| Défi |
Dans l'extrait sur le bilan du programme de renaissance, expliquez s'il vous plaît pourquoi le bilan des infrastructures porte surtout sur les réalisations de 2016 et 2017.

| Extrait de page |
A ces axes, le programme de renaissance acte II a ajouté un nouvel axe qui est l’axe relatif à la renaissance culturelle. Alors quel bilan peut-on faire de 7ans de mise en œuvre du programme de renaissance ?

On peut faire ce bilan à deux niveaux: au plan macroéconomique d’abord et puis au plan sectoriel. Au plan macroéconomique, il faut retenir qu’en 2016 et 2017, le Niger a connu une croissance économique annuelle de 4,9 %. Quand on regarde la croissance cumulée depuis 2011, on peut dire que la richesse nationale s’est accrue de plus de 48% de 2011 à 2017.

« Nous avons besoin d’un Etat démocratique fort et stable ; un Etat capable à la fois de garantir l’ordre et la liberté (…). Parce que l’ordre sans liberté, c’est la dictature, la liberté sans ordre, c’est l’anarchie »

S’agissant de l’inflation, le taux d’inflation a été de 0,2% en 2016 et 2,4% en 2017. Quand on cumule le taux d’inflation depuis 2011, on se rend compte il est de 6,5%. Cela veut dire que l’inflation qui est une espèce d’impôt déguisé a été donc maitrisée. Ce qui a permis de protéger le pouvoir d’achat des ménages. Même chose on comprend l’endettement du pays, il a été maitrisé.

Nous avons également maitrisé les dépenses grâce à la régulation budgétaire. Nous avons mis en œuvre des reformes au niveau des régies financières qui ont permis de redresser progressivement les recettes ; ce qui fait que le déficit budgétaire est en cours de résorption. Et cela permet à notre pays de sortir de cette pyramide dite pyramide de Ponzi qui a caractérisé ces derniers temps la gestion des finances publiques. Donc vous voyez qu’au plan macroéconomique, nous avons pu renforcer la stabilité macroéconomique du pays depuis 7 ans. Maintenant, au plan sectoriel, le bilan fait ressortir des progrès remarquables pendant ces 7 dernières années.

D’abord, commençons par les infrastructures. En 2016 et 2017 puisque le bilan du premier programme a été déjà fait et débattu à l’occasion des élections de 2016. Donc, je veux me concentrer surtout sur les réalisations de 2016 et 2017. Nous avons continué les réalisations au niveau des infrastructures routières, énergétiques ; de télécommunications, infrastructures urbaines. Pour citer des exemples, pas plus tard que le 3 avril, nous allons inaugurer l’échangeur Diori Hamani qui est le troisième échangeur que nous réalisons au niveau de la ville de Niamey.

Et peu après, nous allons également inaugurer un certain nombre de routes notamment la route Ballayera-Loga et la route Zinder-Magaria frontière avec le Nigeria. Rappelez-vous aussi qu’en 2016, nous avons fait en matière d’infrastructures urbaines Agadez Sokni ; en 2017 Tahoua Sakola. Ces projets au niveau des villes viennent s’ajouter a ce qui a été réalisé au niveau de Niamey Nyala, de Dosso Sogha et de Maradi Kollya. En ce qui concerne l’initiative 3N, nous avons atteint tous les objectifs que nous nous sommes fixés dans le cadre de cette initiative.

Données des éléments et positions du texte
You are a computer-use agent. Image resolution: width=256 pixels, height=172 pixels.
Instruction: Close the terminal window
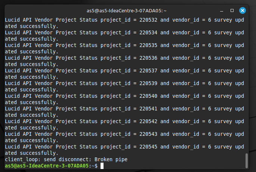tap(243, 10)
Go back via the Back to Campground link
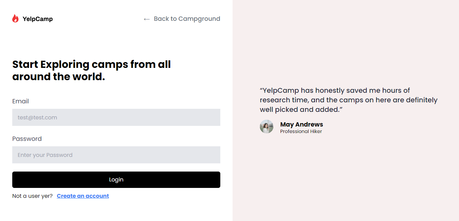Viewport: 459px width, 221px height. pyautogui.click(x=182, y=19)
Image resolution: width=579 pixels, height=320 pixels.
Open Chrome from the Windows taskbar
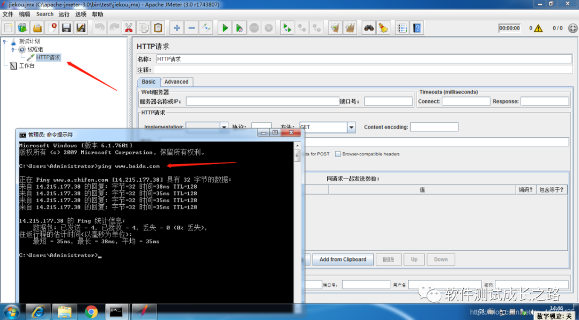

| Résultat correct |
Le bilan du premier programme avait déjà été fait et débattu lors des élections de 2016. Il ne restait donc à présenter que les réalisations de 2016 et 2017.